Problem to solve
Here, set down only the lines between the line that contains "Viewport: 374px width, 283px height." and the final line of the material, both included, exactly as written. Skip the pictures.
- - - -
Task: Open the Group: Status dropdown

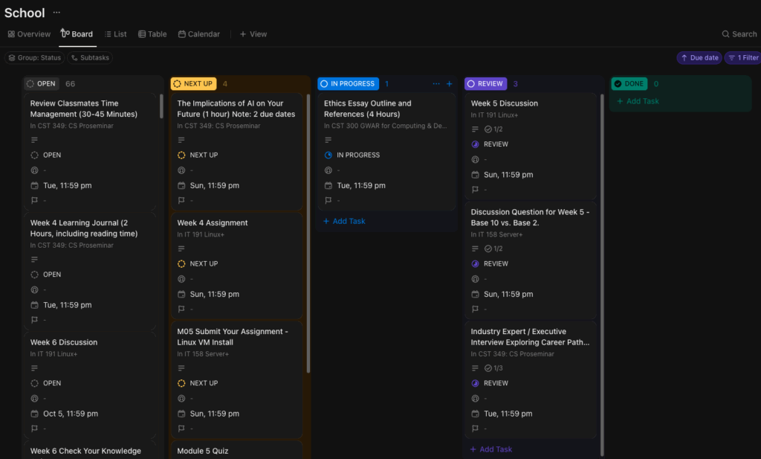Action: tap(34, 58)

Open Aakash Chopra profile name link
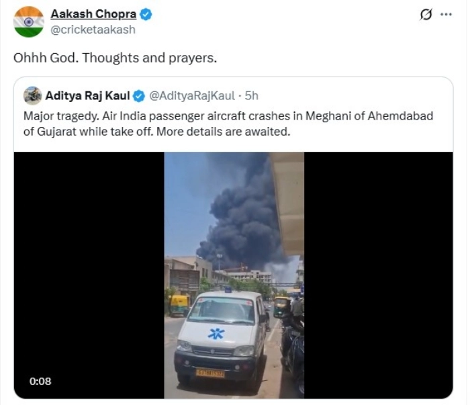tap(93, 14)
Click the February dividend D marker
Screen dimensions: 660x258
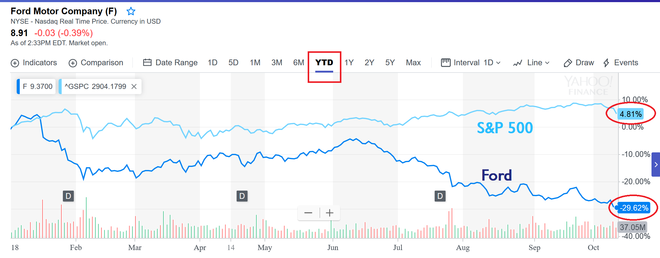coord(68,196)
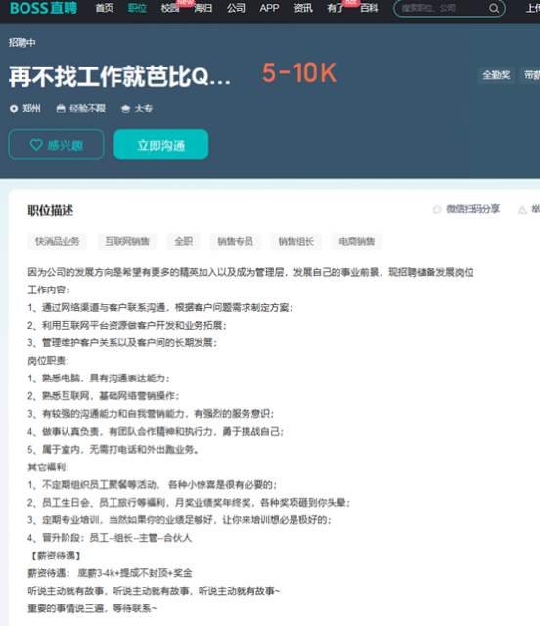Click the 郑州 location pin icon

14,109
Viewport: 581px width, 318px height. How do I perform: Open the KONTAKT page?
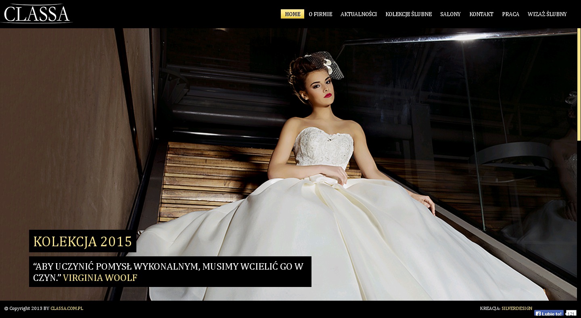point(481,14)
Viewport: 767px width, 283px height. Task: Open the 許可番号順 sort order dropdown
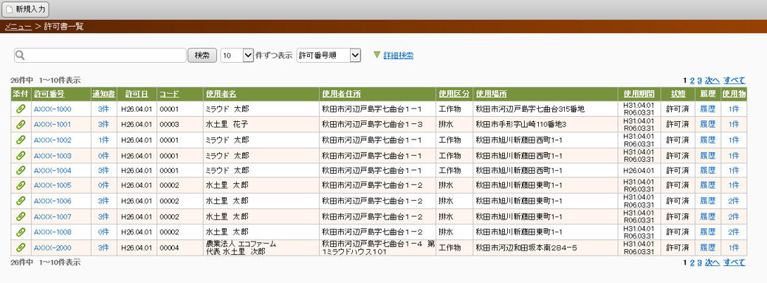(x=329, y=55)
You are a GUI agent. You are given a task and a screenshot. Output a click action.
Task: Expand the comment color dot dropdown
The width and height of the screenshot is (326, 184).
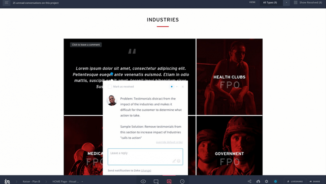177,87
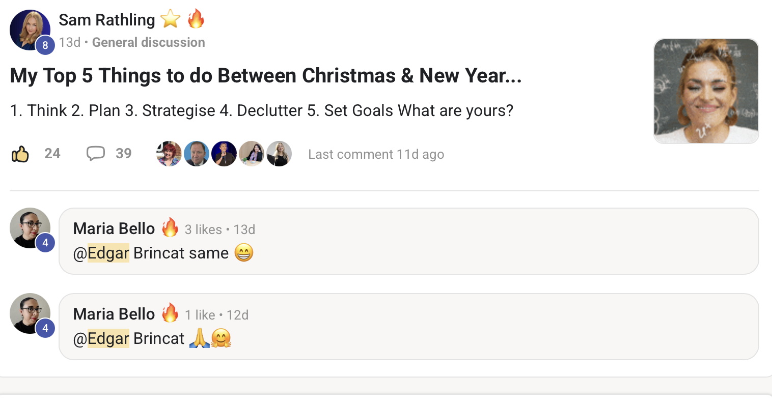Click fire icon on first Maria Bello comment
The width and height of the screenshot is (772, 404).
click(170, 228)

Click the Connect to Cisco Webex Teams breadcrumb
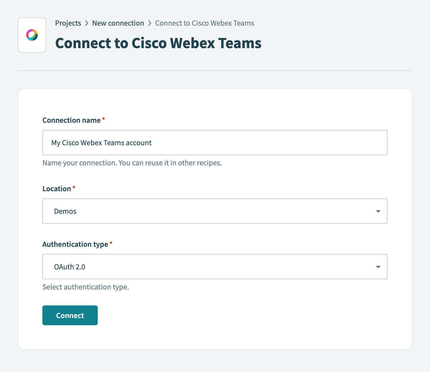[205, 23]
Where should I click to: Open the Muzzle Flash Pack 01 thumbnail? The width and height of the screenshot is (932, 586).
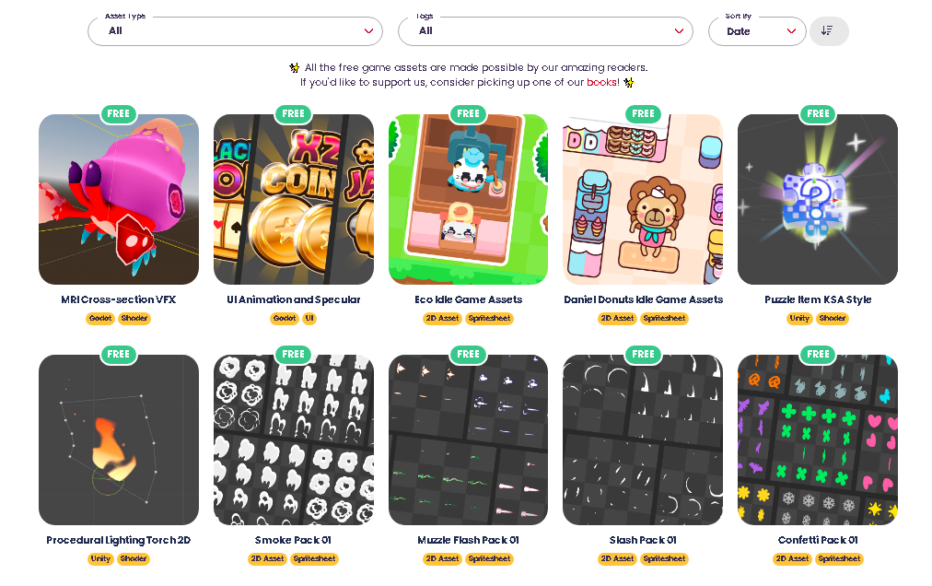point(469,440)
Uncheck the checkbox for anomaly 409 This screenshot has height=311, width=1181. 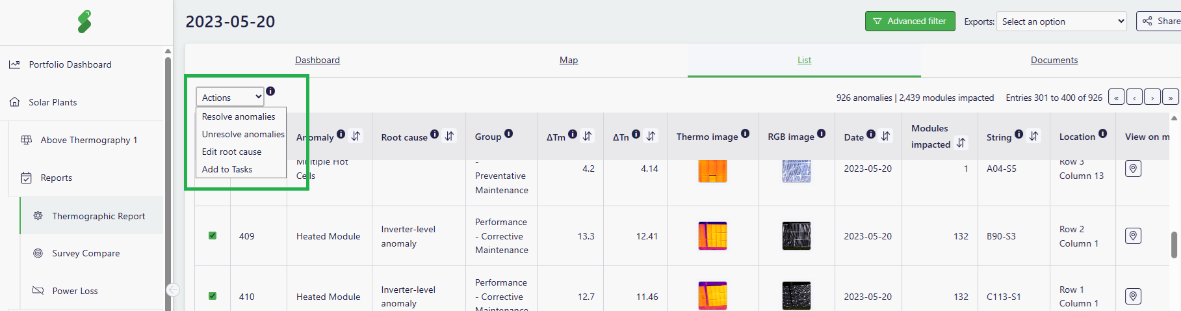click(x=213, y=236)
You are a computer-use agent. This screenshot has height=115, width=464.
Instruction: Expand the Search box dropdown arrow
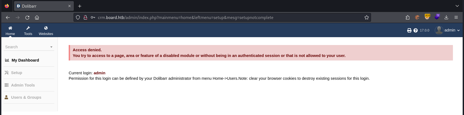click(x=51, y=47)
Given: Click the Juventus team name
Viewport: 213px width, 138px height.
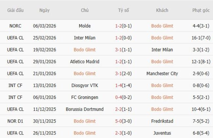Looking at the screenshot, I should (162, 133).
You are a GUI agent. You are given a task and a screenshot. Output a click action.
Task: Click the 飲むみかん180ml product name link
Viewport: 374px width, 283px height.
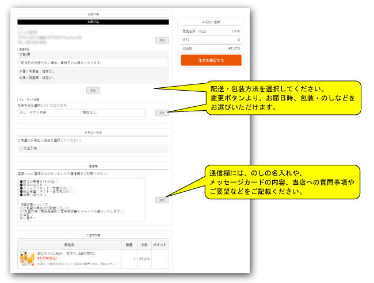point(64,253)
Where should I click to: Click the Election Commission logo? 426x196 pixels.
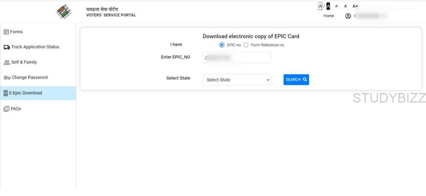pos(64,12)
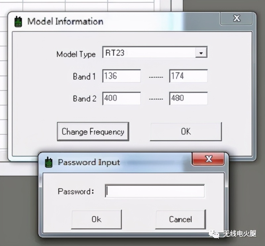Click Ok on the Password Input dialog

(96, 219)
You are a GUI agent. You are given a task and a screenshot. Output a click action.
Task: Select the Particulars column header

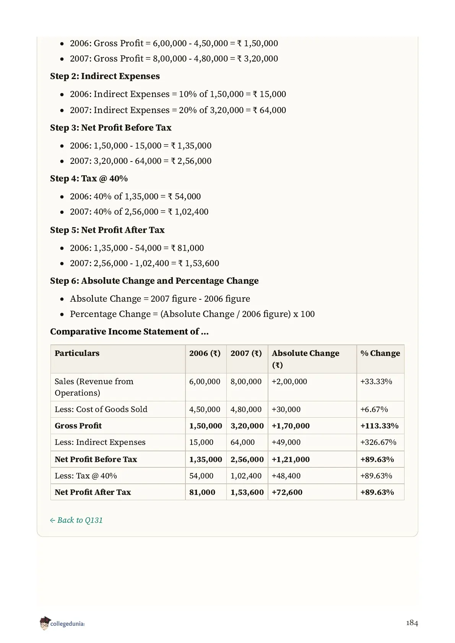77,353
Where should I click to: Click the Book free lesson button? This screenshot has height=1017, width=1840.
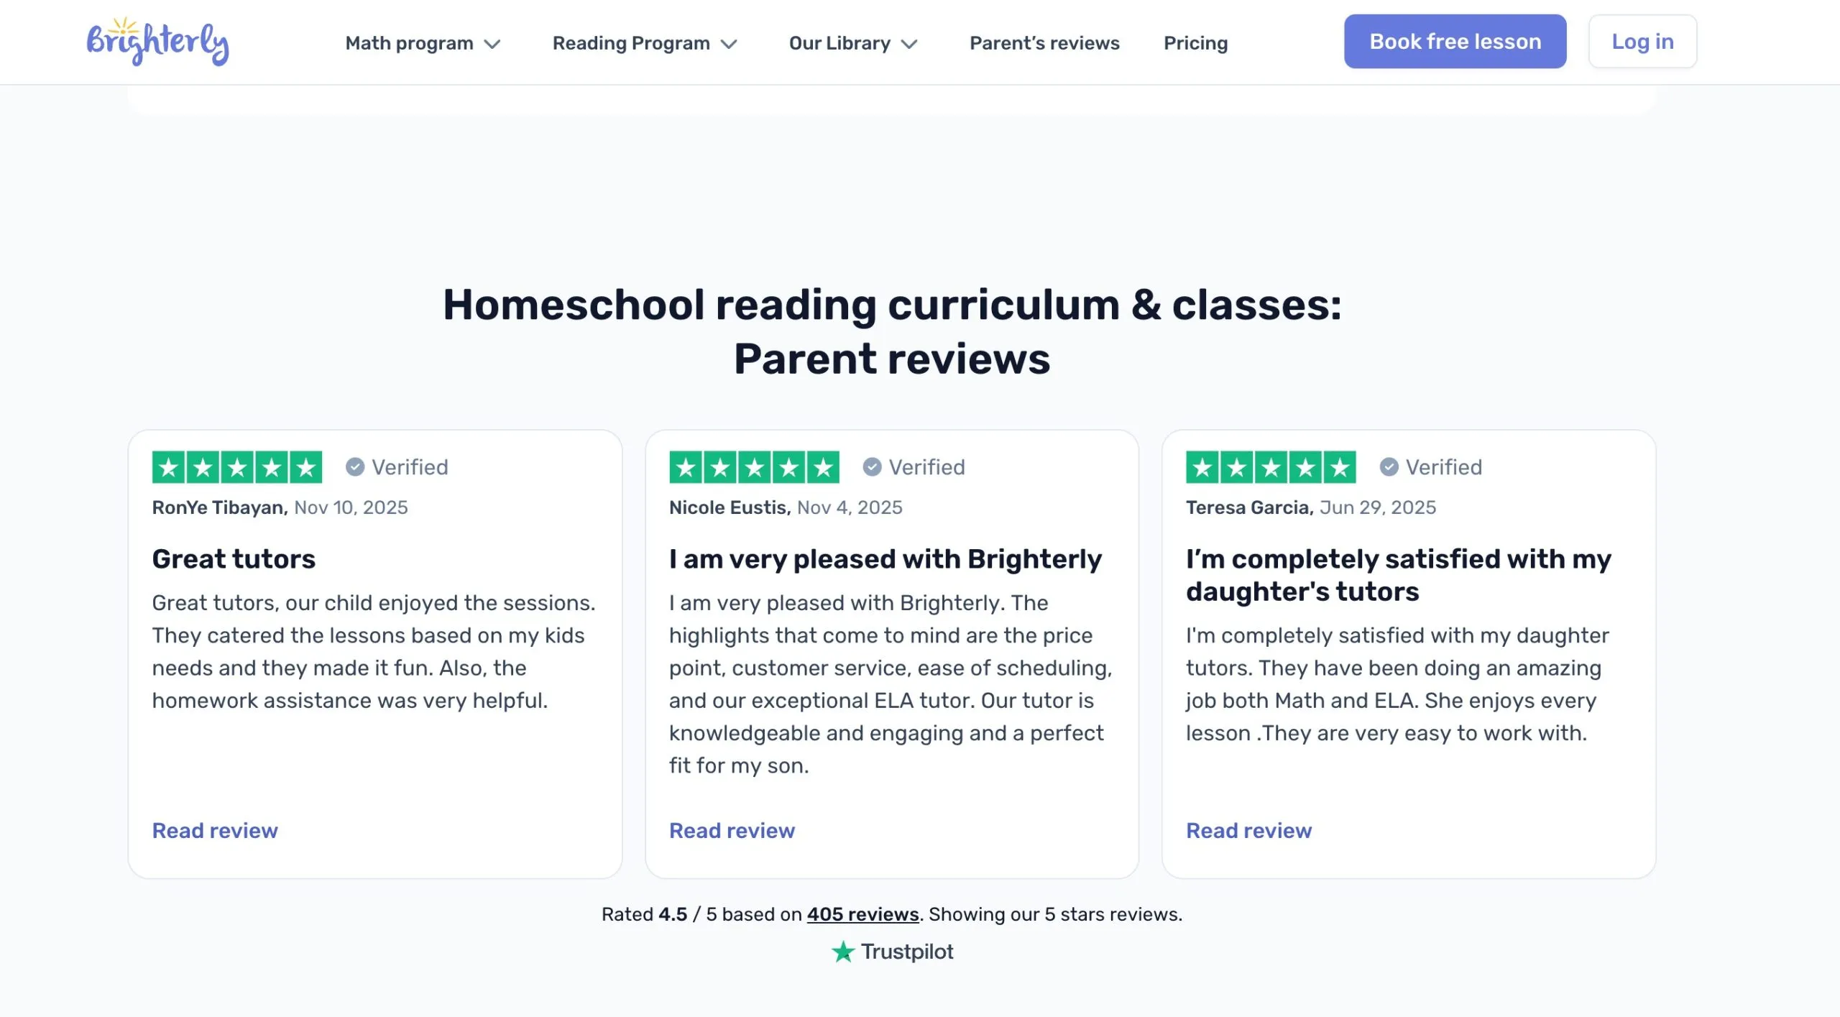(1455, 42)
- - - -
Answer for the task
Viewport: 374px width, 283px height.
point(64,253)
Where should I click to: Click the Election Commission logo? 426x196 pixels.
pos(64,12)
Click Ok on the Password Input dialog

(96, 219)
You are a GUI agent. You are given a task and a screenshot. Output a click action.
Task: Select the Particulars column header

77,353
Where should I click to: Click the Book free lesson button? This screenshot has height=1017, width=1840.
(1455, 42)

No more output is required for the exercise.